才色兼備
読み方:さいしょくけんび
「才色兼備」の意味
「才色兼備」とは、女性が優れた才能と美しい容姿の両方を備えていることです。
人物をほめる言葉として使われます。
「才色兼備」の使い方
次のような型がよく使われます。
- 「才色兼備の〜」
後ろに「女性」「人物」などを続けます。「才色兼備の女性」「才色兼備の人物」などの形です。 - 「〜は才色兼備だ」
人を主語にして、その人について述べます。「彼女は才色兼備だ」などと使います。 - 「才色兼備と評される」
周囲からそのような評価を受けていることを示します。「才色兼備と評される研究者」などの形です。
「才色兼備」の例文
- 学業でも芸術でも高い評価を受けている彼女は、まさに才色兼備です。
- 若くして会社を経営する彼女は、その華やかな容姿もあって才色兼備の女性として知られています。
- 祖母は若いころ、学問にも芸事にも秀でた才色兼備の人だったそうです。
「才色兼備」の類似表現
才貌両全(さいぼうりょうぜん)
才能と美しい容姿の両方を備えていることをいい、「才色兼備」と意味はほぼ同じです。
「貌」は容貌を表します。
秀外恵中(しゅうがいけいちゅう)
容姿が美しく、内面も賢いこと、または心が優れていることをいいます。
「才色兼備」が才能と容姿を組み合わせるのに対し、「秀外恵中」は外見と内面を対にした表現です。
「才色兼備」を構成する言葉の意味
「才色」は、才知と容色、すなわち優れた能力と美しい顔かたちを表す言葉です。
日本では『続日本紀』の神護景雲2年(768)の記事に「才色」の用例があり、「さいしき」「さいそく」という読みもあります。

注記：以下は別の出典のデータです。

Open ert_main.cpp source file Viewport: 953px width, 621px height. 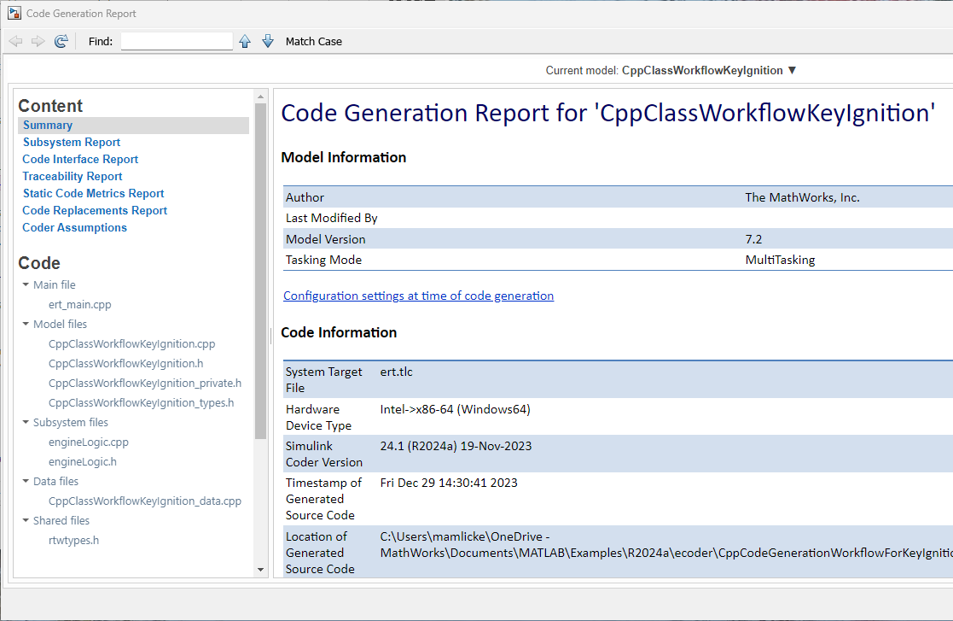coord(80,304)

「兼備」は、二つ以上の長所などをあわせ持つことです。
「兼ね備える」の「兼備」に当たります。
「才色兼備」の古い用例
坪内逍遥の『小説神髄』下巻には、
「才色兼備にして且つ善良なる人物を常に主人公となすを要せず。」
とあります。
「才色兼備にして」と後ろへ文を続ける形で使われています。
同書下巻の明治19年(1886)刊本が残っており、明治期には現在と同じ「才色兼備」の四字の形が使われていたことが分かります。

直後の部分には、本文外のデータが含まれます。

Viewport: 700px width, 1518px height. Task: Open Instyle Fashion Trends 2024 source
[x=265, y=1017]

なお、『精選版 日本国語大辞典』には、木下尚江『火の柱』(1904年)の「才色兼備の良婦」が初出例として収録されています。
こちらでは「才色兼備の〜」という、現在にもよく見られる形で用いられています。
参考文献・出典
- 新村出編『広辞苑』第七版、岩波書店、2018年。
- 飯間浩明編『小学館 四字熟語を知る辞典』小学館、2018年、「才色兼備」項。
- 小学館国語辞典編集部編『精選版 日本国語大辞典』小学館、2005~2006年、「才色兼備」「才色」「兼備」項。
- 坪内逍遥『小説神髄』下巻、松月堂、1886年。